My interest in Merkel began at the beginning of this school year. There's a tradition that Academy (a cross-school program I'm a part of) seniors are assigned countries when we start in August. As part of our current events class, we have to follow the country and report on major events. I was given the Federal Republic of Germany. When I started, my knowledge of Germany was limited to World War I & II, and I knew almost nothing about the present German state or Merkel as its leader.   

In the months since I'm chronicled everything from Merkel's impressive reelection to her pelvic break (ouch!). It's been interesting to see how a country and the media reacts to Merkel as the country's leader, as someone from the United States which has yet to have a female behind the big chair in the Oval Office. I've determined that the Germans are far more accepting of Merkel than Americans are to the closest thing we have to Merkel, Hillary Clinton.

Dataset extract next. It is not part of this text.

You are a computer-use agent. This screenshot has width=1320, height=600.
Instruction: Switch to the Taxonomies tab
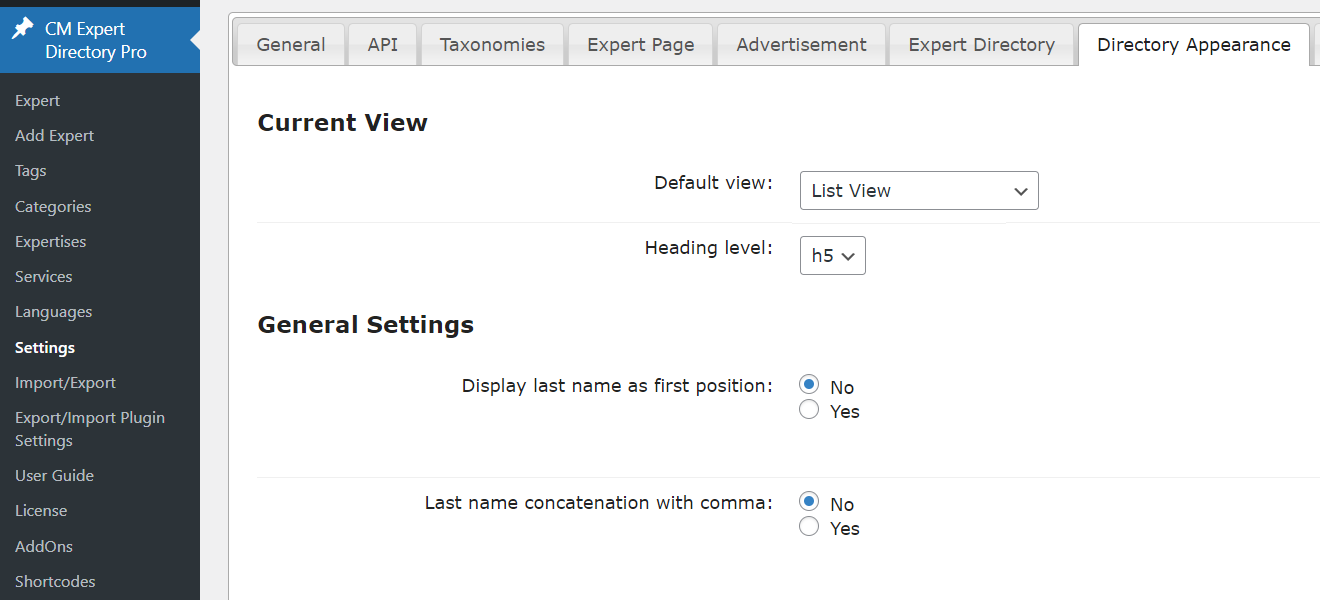pyautogui.click(x=492, y=45)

Merkel is able to go about her business without much discussion about her pantsuits or haircut, unlike Hillary. Granted, I haven't read much about Merkel's original campaign for Chancellor in 2004, so I don't know if those were originally covered heavily by major news corporation and have just tapered off over the last 8 years, or didn't exist in the first place. However, this isn't a post about Hillary. Although there's definitely one in the making.



'Mum' Merkel, as she's been nicknamed, has had a rocky road as a female politician. She's liked by most people in her country, and has been seen as a stabilizing, reasonable, focused ‘motherly’ force (she also has a PhD quantum chemistry!). However, she  has been criticized as being too strict with Germay's austerity policy towards struggling European Union countries, and domestically, she takes very slow steps to solve problems.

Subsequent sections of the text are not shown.